Good idea. Done! My ls -l line is now:

drwxrwx--x 5 root apache 4096 Jan 4 00:52 storage

Thanks!

Deploying your app under the 'root' user is where your problem began ... this is an anti-pattern also.

The 'root' user is intended to be reserved for system administration and OS-level processes - typically you want to have another user on the system with which you can deploy and manage your production deployment.

Server management is a big topic, if you want to see some best-practices, @TaylorOtwell has given us some great tools for helping with all of this stuff:

• https://forge.laravel.com/
• https://envoyer.io/

These could be worth trial-ing to see how things are setup.

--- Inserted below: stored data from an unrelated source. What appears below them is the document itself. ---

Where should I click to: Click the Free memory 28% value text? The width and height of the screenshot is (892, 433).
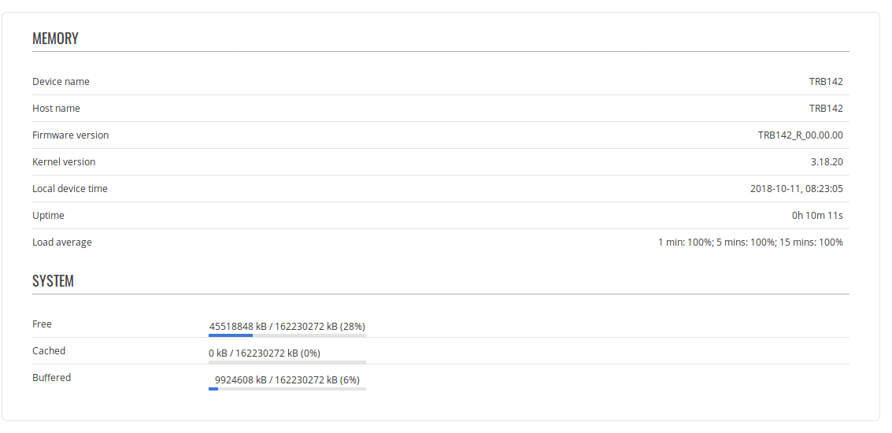pos(287,326)
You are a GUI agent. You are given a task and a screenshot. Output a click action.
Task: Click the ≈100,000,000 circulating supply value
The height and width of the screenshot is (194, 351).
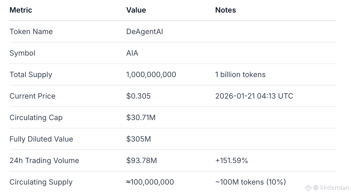150,182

Take the advice given to you. Your server is easy to hack the way you are configuring your users. You are configuring for convenience instead of security. Unfortunately, that is what most people do and it is so easy to hack that any teenager could do it if they were interested. When configuring your server 1) always use selinux if applicable, 2) disable the root account after making another user account without sudo privileges (you can just su and type root password when necessary), 3) in your case, change owner of your web server to apache since that is the group you are using. Make user with limited privileges for your DB. There is a lot more advice and it becomes time consuming so do yourself a favor and use the Forge service and you won't have to worry much.

I appreciate everyone's advice on security here - but the server is inside our firewall, not accessible to the internet, and contains only sample rubbish data. I am using it to develop a sample minimum viable product for evaluation internally. I will take more security precautions when (and if?) we take this to the next step. I'm even reckless enough to be using mysql credentials of root with no password on this machine!

Just thought I would update this question with what I did to get this working on AWS, partly to thank the participants for their security advice, and partly so someone else reading this knows how to get Laravel 5.5 working on AWS EC2.

Firstly I had to use a t2.micro instance as it had 1GB of RAM. i found composer would not install Laravel with .6GB of RAM, which is what the t1.nano (I think, or was it t2.nanao?) instance came with. I could have opted to install a swap file as discussed here: https://medium.com/@james_fairhurst/using-laravel-forge-to-setup-an-aws-server-7da83f760a56

I The httpd service is running as a user 'webapp'. this user is the owner of the storage folder, which means the apache tasks can write to those log files etc that was the initial reason I raised this question.